**PASSAGE**
Liberal mainstream economists all seem to be lip-synching Bobby McFerrin these days.

Worried about automation? Be happy, write Laura Tyson and Susan Lund, since “these marvelous new technologies promise higher productivity, greater efficiency, and more safety, flexibility, and convenience.”

Worried about the different positions in current debates about economic policy? Be happy, writes Justin Wolfers, and rely on the statistics produced by government agencies and financial firms and the opinions of mainstream economists.

Me, I remain worried and I have no reason to accept mainstream economists’ advice for being happy.

Sure, new forms of automation might lead to higher productivity and much else that Tyson and Lund find so alluring. But who’s going to benefit? If we go by the last few decades, large corporations and wealthy individuals are the ones who are going to capture most of the gains from the new technologies. Everyone else, as I have written, is going to be forced to have the freedom to either search for new jobs or deal with the fundamental transformation of the jobs they manage to keep.

**PROBLEMS TO WORK ON**
a - In the commentary on mainstream economists, who are the two writers quoted as saying that new technologies promise higher productivity and greater efficiency?
b - Extend the commentary on mainstream economists, picking up right after its final sentence.

(Entries pointing to words and elements)
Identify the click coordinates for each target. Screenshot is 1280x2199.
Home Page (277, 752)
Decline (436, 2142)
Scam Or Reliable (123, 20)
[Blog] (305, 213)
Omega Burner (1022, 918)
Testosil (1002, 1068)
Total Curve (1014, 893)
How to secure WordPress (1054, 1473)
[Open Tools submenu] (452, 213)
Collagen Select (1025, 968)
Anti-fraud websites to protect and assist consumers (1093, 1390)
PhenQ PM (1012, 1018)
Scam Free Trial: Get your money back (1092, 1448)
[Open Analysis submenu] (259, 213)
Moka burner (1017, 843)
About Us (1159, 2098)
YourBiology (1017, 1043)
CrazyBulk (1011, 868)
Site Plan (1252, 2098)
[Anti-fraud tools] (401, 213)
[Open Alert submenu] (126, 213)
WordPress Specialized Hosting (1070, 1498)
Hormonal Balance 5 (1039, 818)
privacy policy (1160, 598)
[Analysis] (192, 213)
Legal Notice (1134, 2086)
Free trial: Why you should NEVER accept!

**REPLIES**
a - Laura Tyson and Susan Lund.

b -
When it comes to separating fact from fiction, aside from the embarrassing epistemological positions liberals rely on, where are the statistics that might help us make sense of what is going on out there—numbers like the Reserve Army of Unemployed, Underemployed, and Low-wage Workers or the rate of exploitation.

You want me not to worry? Analyze what’s going to happen to workers and the distribution of income as automation increases and calculate the kinds of economic numbers other theoretical traditions have produced.

Even better, let workers have a say in what what and how new technologies are introduced and change economic institutions in order to eliminate the Reserve Army and class exploitation.

Then and only then will I be happy.

David F. Ruccio
I am now Professor of Economics “at large” as well as a member of the Higgins Labor Studies Program and Faculty Fellow of the Joan B. Kroc Institute for International Peace Studies. I was the editor of the journal Rethinking Marxism from 1997 to 2009. My Notre Dame page contains more information. Here is the link to my Twitter page.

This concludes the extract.